Even as I type these fateful words, snow is falling all around me but, like a trooper, I shall plough on and see what lies hidden in the drifts of the roadside ditch that humankind knows as History.

The Avengers #21

It's one I've never read but that cover's making me wish I had.

It would seem our heroes ally themselves with Princess Ravonna in an attempt to stave off an invasion by Kang the Conquerer.

But what's this? It seems the inveterate loser Kang is somehow victorious?

However, his troops soon put a stop to that because they then rebel and he's forced to seek the assistance of the people he's just been fighting.

That's all well and good but what's Dr Strange up to?

Sadly, it's a question I'm incapable of answering.

Which is as it should be, bearing in mind the cover says he's facing unknown danger.

Spider-Man Comics Weekly #52, Ka-Zar and Zabu

Spidey's still suffering from amnesia - but there's one man who can't forget.

And neither can he forgive.

That man is J Jonah Jameson and, when Ka-Zar arrives in New York, the publisher does his best to convince the jungle lord to bring the webbed wonder to justice.

This is, I detect, a noticeably similar storyline to the one which first introduced Kraven the Hunter to the comics readers of this world.

In his adventure, Iron Man's still having to deal with the seemingly prehistoric peril of Gargantus.

Happily, Shellhead quickly realises his foe's a robot and uses the transistor-powered might of his magnets to tear the machine to pieces, prompting its alien creators to abandon their plans for invasion.
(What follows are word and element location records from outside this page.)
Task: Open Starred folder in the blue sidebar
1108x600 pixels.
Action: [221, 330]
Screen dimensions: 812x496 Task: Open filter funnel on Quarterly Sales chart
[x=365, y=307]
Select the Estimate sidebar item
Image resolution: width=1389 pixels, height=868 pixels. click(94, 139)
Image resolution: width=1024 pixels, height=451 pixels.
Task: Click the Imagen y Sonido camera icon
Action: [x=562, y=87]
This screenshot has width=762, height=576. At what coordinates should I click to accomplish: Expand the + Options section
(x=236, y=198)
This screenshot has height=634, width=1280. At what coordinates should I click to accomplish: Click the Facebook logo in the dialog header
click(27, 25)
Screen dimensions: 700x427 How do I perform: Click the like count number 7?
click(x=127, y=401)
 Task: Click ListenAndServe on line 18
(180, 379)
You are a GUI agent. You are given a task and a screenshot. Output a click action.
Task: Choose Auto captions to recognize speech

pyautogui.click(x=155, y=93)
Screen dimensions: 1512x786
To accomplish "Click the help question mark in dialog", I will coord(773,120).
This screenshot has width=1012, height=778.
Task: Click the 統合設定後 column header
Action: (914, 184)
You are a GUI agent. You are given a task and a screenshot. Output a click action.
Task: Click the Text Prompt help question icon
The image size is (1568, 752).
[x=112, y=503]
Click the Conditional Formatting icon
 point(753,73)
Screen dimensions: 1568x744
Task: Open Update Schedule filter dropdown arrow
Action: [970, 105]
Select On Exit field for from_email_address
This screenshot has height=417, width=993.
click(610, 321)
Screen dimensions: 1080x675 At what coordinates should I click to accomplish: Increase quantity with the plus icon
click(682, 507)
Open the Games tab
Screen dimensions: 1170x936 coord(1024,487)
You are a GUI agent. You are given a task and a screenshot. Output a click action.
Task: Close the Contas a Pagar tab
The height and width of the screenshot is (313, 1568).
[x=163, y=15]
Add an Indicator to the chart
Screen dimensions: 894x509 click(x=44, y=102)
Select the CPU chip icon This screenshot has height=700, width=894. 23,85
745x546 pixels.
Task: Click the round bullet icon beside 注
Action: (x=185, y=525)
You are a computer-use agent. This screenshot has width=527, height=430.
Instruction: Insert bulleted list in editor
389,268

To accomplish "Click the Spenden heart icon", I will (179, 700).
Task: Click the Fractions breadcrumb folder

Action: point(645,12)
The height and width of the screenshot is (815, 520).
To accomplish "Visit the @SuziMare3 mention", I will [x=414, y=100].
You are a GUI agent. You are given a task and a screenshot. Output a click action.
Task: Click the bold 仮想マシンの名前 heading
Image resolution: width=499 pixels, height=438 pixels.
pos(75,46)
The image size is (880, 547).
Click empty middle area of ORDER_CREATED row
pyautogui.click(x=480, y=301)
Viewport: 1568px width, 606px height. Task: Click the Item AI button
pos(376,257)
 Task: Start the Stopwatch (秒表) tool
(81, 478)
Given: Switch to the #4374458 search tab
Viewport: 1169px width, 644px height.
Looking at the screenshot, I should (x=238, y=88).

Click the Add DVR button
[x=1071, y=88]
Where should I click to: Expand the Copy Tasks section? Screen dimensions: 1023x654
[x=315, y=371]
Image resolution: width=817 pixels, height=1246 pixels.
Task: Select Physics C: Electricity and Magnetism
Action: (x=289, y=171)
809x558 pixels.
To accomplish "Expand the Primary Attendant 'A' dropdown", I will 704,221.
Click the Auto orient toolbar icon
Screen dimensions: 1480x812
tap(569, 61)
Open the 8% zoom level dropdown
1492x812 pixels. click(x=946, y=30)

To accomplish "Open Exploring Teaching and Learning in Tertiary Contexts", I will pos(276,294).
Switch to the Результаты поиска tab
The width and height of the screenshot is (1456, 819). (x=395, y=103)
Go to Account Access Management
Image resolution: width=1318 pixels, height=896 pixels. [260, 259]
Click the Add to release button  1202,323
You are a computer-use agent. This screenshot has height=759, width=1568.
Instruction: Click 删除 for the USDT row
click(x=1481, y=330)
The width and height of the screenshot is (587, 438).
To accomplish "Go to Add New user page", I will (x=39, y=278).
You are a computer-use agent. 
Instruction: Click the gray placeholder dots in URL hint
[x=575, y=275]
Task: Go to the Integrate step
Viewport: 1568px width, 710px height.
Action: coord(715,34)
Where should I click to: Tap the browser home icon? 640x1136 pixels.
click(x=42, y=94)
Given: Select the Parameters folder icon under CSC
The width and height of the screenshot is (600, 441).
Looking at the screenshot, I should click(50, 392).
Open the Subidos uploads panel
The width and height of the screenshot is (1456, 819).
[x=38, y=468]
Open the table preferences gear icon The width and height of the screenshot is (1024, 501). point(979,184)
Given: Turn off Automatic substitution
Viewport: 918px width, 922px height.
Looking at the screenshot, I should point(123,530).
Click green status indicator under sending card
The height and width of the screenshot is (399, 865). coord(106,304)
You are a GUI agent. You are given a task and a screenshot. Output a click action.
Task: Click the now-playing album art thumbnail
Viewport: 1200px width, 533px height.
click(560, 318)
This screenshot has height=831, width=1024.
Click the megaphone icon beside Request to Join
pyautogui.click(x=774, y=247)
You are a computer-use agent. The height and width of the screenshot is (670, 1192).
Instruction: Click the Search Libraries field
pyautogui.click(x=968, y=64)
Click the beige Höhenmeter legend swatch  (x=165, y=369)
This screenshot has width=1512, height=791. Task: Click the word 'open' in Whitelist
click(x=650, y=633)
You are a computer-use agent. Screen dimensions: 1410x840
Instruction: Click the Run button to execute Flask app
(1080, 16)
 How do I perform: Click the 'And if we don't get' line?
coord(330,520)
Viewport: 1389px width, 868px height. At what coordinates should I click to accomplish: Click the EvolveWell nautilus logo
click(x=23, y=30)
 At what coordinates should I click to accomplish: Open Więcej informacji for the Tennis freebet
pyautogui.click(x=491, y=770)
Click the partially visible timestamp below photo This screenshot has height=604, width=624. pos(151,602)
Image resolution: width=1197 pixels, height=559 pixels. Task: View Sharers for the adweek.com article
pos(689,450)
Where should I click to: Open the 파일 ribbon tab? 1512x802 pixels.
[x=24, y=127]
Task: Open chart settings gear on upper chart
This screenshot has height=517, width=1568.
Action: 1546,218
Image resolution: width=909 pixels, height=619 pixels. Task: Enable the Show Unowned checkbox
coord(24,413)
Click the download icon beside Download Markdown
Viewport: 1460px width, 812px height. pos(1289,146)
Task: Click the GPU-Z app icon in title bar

And, finally, this issue, having returned to Midgard, Thor reveals his secret identity to Jane Foster.

But he has no time dwell upon the decision, as he must zoom off to Asia to confront the freshly-spawned menace of the Demon.

The Mighty World of Marvel #71, Hulk vs Sub-Mariner

It's the most epic clash of them all, as the Hulk and Subby come blow to blow when the Avenging Son thinks there's something going on between Bruce Banner and Lady Dorma.

Needless to say, there's no such hanky been pankied but try telling that to Captain Hair-Trigger.

Back on dry land, the stultifying Stiltman makes his awe-inspiring debut when Nelson and Murdock find themselves hired by a disgruntled scientist who says his boss has stolen his invention.

And this week's issue is completed when cash-stacked globalist Gregory Gideon makes a bet that his limitless wealth can succeed where the world's super-villains have failed - and defeat the Fantastic Four.

And, to do it, he even acquires Dr Doom's time machine which has just been left lying around in its castle.